Так и стала она царицей. Венчал их царский поп Никита. Да только многие венчание это не признавали. Нельзя было на Руси столько раз венчаться. Но под венцом стояли – и на том спасибо! Сколько у царя женщин несчастных перебывало, из родов богатых да знатных, а жили, словно девки зазорные. Маша дрожала от страха и отвращения, когда царь к ней прикасался. Тошнило ее от этого безумного старика, от его рук похотливых, рта слюнявого, подбородка длинного, костлявого, волосом седым да жидким поросшего. Когда брал он ее, глаза закрывала и жениха своего представляла. А потом плакала.
Слезы эти царя страшно разгневали. Сказал, что собакам своим Машу скормит, коли она дальше слезы лить будет. Маша испугалась и плакать перестала. Только улыбаться царю все равно не могла – противно было. Когда забрюхатела, легче стало, оставил ее царь в покое. Поначалу все невест аглицких искал, Машку Гастингсову да Гамильтониху Аньку, а потом, когда сын у Марьи родился, сватовство свое на время оставил. А потом и вовсе прибрала его смерть костлявая, душегубца! Грех это, мужу своему законному смерти желать, да только Маша наверняка знала, что если бы прожил Грозный подольше, то сжил бы ее со свету, а родственников – в Сибирь или на плаху. А теперь она вдовица, да при сыне, не тронет ее никто!
Царице пришелся по душе Углич: маленький, тихий, с большими тенистыми садами, где так сладко пахло яблоками. Здесь было легко и свободно: особенно поначалу, когда царский шурин, боярин Годунов, ненадолго оставил ссыльную царицу и ее «щенка» в покое. Впрочем, Углич был не местом ссылки, а вотчиной, удельным княжеством, пожалованным царем Федором Иоанновичем своему младшему брату.

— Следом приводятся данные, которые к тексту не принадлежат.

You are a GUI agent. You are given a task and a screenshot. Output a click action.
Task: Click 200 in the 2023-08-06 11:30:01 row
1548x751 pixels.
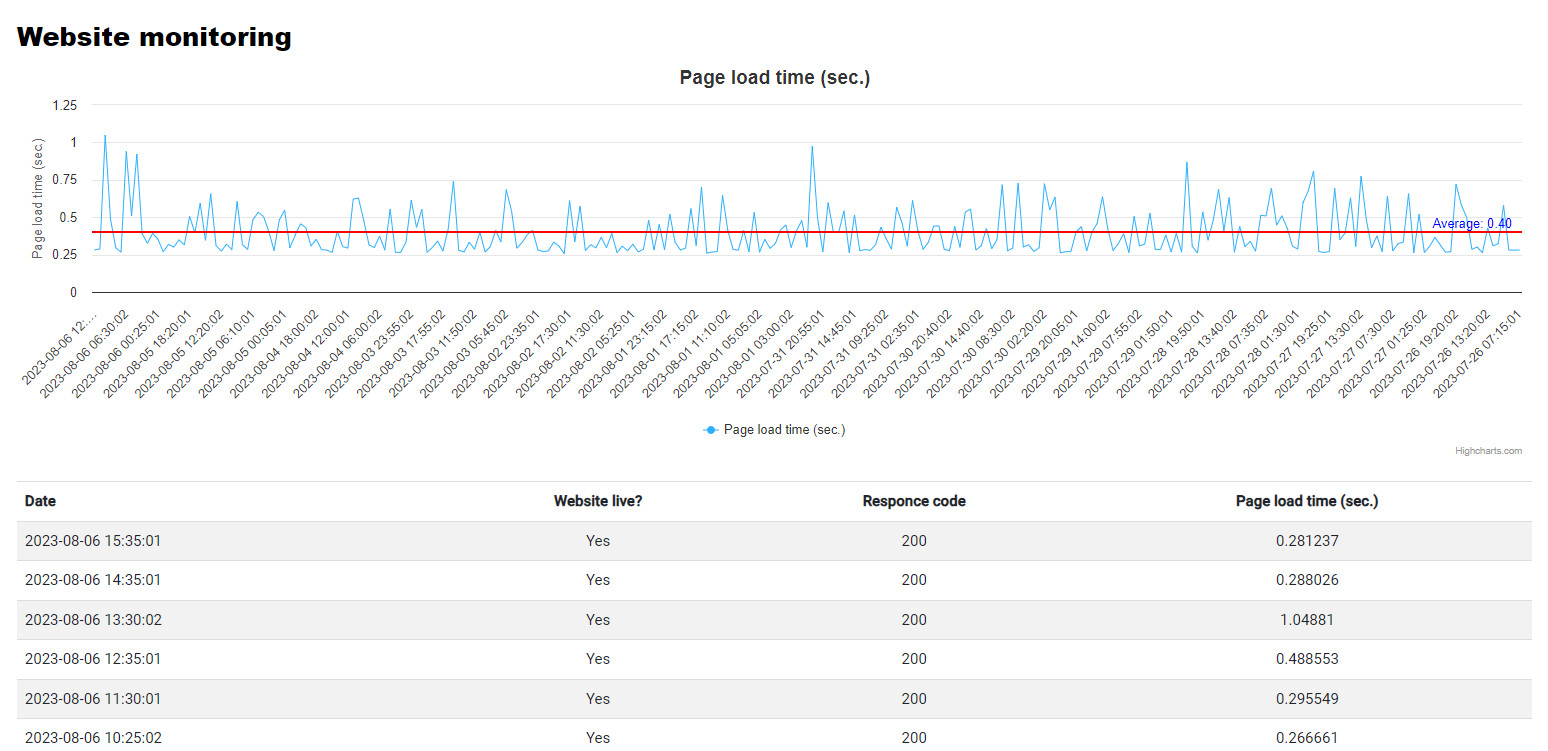click(913, 699)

Москва осталась далеко – и слава богу! Марья ощущала себя жалкой пленницей в кремлевских палатах. А здесь, на волжском приволье, голова кружилась от неожиданной свободы. Братья под боком, Митенька с ней, что еще нужно опальной и немилой супруге, которая чудом избежала лютой смерти или монастыря?
Кремлевская неволя вернулась к ней в тот день, когда в Углич пожаловал дьяк Михаил Битяговский, наушник Годунова. Этот человек сразу не понравился царице. Да что там не понравился – она задрожала от невольного страха, когда он появился на щедро освещенном солнцем дворе Угличского кремля. Царица тогда только что с обедни вернулась, в палатах царских дворовые люди на стол накрывали. Наверху, в трапезной, Нагие уже неспешную беседу вели за чарами с медовухой. А Марья Федоровна с кормилицей Ариной Тучковой смотрели, как Митенька с друзьями во дворе играет. И Ванюшка Истомин, уже переодетый в одежду царевича, был тут же, от Митеньки в двух шагах. Царевич смеялся, смеялись игравшие с ним мальчики: Петька Тучков, кормилицын сын, да Федька Волохов, младший сын няньки Василисы. Старший Осип в тот светлый весенний день что-то не показывался. Опять без дела где-то шатался, видно, смотрел, у кого что плохо лежит…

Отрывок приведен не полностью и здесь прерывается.